Pulgares, corazones, prepucios, entre otras partes del cuerpo, son objeto de veneración en lugares de peregrinación y, no pocas veces, salen en procesiones locales y hasta internacionales. Pertenecieron, se afirma, a personas especiales, santos y obradores de milagros. Sus cuerpos, vestimentas y los lugares que habitaron propician la buena suerte y hacen de ventanas a lo trascendente. Constituyeron bienes preciados durante buena parte de la historia y generaron dinámicos mercados.
Aunque el mundo, por lo menos el occidental, es mucho más laico, la religiosidad cotidiana goza de buena salud. Además de lo mencionado líneas arriba, camisetas sudadas o chicles mascados por estrellas deportivas y artísticas poseen enorme valor, sin contar pirámides, imanes y otros objetos con poderes fuera de lo común.
Que algunas de esas cosas tengan sello de calidad o no —por ejemplo el sudario de Turín—, no pone ni quita a la atracción que ejercen y, sin duda alguna, no se limitan a un credo. Esas trazas existen en todas las culturas, contribuyen a la identidad grupal y fortalecen la pertenencia.

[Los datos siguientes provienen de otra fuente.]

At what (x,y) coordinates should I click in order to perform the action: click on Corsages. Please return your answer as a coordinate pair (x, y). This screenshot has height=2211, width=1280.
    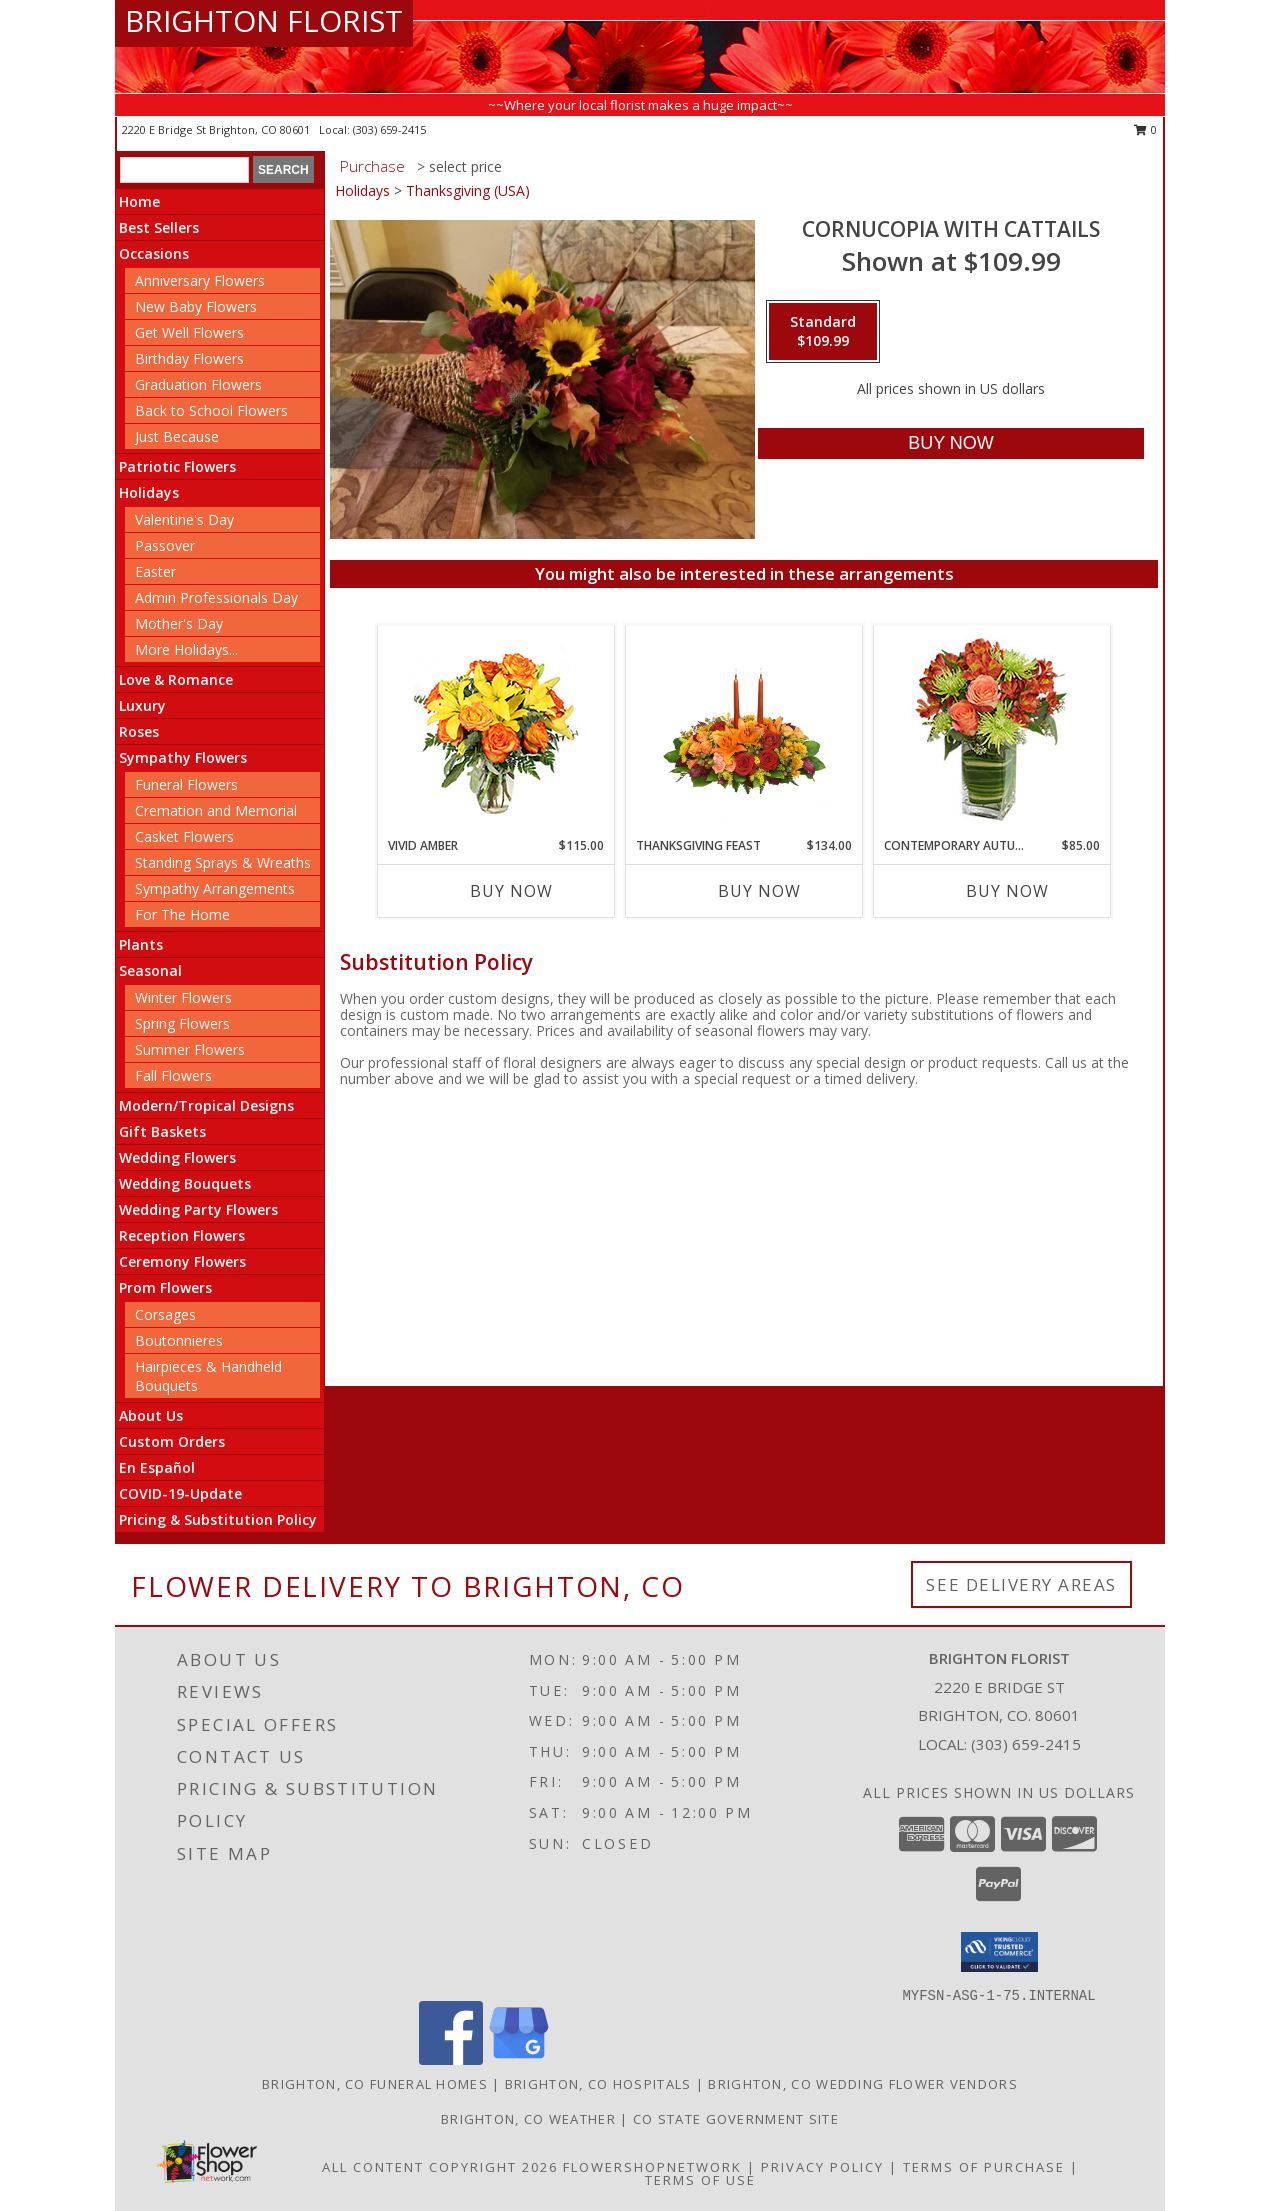
    Looking at the image, I should click on (165, 1314).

Sin desmerecer las explicaciones espirituales, la razón de lo anterior reside en el hecho de que nuestro cerebro es una máquina predictiva y de su éxito depende nuestra supervivencia. Pero muchas veces nuestras expectativas no se cumplen y eso genera enorme incomodidad. Quizá por ello, para compensar nuestra deficiencia en entender y controlar el mundo, necesitamos algo que escape a las reglas habituales: que cure lo incurable, que nos comunique con el más allá, por ejemplo.
Que sea la bufanda de Elvis o el pelo de un profeta, poco importa.